Anonymous Monk has asked for the wisdom of the Perl Monks concerning the following question:

Ok, here goes, I am working on a project to parse a continous line 3-7Meg text file. In Win2k. Yargh, I know. It is evil.

I have successfully found a way to parse the file, and figure for incorrect entries. No Problem.

I have successfully found out how to do updates to it (As the humongous nastiness gets updated constantly). However, the update process takes just as long as the initial build process.

What has worked so far is to reparse the evil file, comparing each entry to the last valid(parsed) entry in the good file. This, as I am sure you are aware, is lengthy.

What I tried to do is build in a binary split. I figure half the size of the file in bytes, and attempt to read() my next entry from this position. I get an Out of Memory message.
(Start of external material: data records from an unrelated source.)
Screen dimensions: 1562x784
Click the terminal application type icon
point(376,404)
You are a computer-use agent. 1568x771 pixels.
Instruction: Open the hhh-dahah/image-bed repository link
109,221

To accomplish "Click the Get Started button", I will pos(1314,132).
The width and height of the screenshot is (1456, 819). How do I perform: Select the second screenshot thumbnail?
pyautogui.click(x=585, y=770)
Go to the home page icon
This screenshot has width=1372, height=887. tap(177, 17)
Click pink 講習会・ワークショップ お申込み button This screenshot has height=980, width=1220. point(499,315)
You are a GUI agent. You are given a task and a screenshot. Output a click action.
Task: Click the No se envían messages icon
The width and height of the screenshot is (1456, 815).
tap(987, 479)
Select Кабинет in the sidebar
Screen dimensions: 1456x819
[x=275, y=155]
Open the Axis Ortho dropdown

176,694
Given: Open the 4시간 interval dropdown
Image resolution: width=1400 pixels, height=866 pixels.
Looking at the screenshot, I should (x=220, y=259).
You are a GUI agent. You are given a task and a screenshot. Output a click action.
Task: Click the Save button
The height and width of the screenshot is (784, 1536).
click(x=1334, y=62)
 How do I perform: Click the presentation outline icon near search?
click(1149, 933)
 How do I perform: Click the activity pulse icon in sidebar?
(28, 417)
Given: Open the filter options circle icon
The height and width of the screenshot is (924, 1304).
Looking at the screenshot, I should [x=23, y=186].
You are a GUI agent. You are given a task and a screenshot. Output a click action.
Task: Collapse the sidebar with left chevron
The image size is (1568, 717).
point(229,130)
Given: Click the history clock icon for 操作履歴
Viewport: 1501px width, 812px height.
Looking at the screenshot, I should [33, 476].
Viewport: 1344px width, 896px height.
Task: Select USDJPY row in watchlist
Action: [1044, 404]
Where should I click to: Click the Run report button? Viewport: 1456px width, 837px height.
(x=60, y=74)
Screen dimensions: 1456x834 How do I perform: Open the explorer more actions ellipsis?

I realise it is a retarded situation and I am making a stupid grevious error, but please help!

Of course my file is open, filepointer positioned at the beginning and $Size is the size of file in bytes. (I am betting $Size is my problem)Also $MonDay and $Year also have valid entries.


$Target = $Size / 2; read LIST, $NewString, $EntryLength, $Target; $NewString = substr($NewString, $Target); &Verify; $CmpMonDay = substr($NewString, 16, 4); $CmpYear = substr($NewString, 20, 4); #This *should* split the find time in half. I hope. #The following tree is used for the a binary split. if ($CmpYear == $Year && $MonDay > $CmpMonDay) { $PointerStart = $Target; } elsif ($Year > $CmpYear) { $PointerStart = $Target; } $Start = $PointerStart;

Replies are listed 'Best First'.
Re: Parsing a 4M+ Contiguous text file
by vladb (Vicar) on Dec 19, 2001 at 04:13 UTC
    Try using seek() on your file handler to read certain amount of data from the spot where you last stopped parsing this file. My understanding is that this should eliminate your "Out of Memory" problem and allow for greater control.
    # $fh is your file handler seek($fh, $old_position, 0); my $buffer = read($fh, 200000); # read ~200KB from the file # save current position $old_position = tell($fh); # do whatever you want with the buffer # here..
    cheers

    "There is no system but GNU, and Linux is one of its kernels." -- Confession of Faith
      Perl's read() takes at least three parameters, a la:   read($fh, $buffer, 200000)

          -- Chip Salzenberg, Free-Floating Agent of Chaos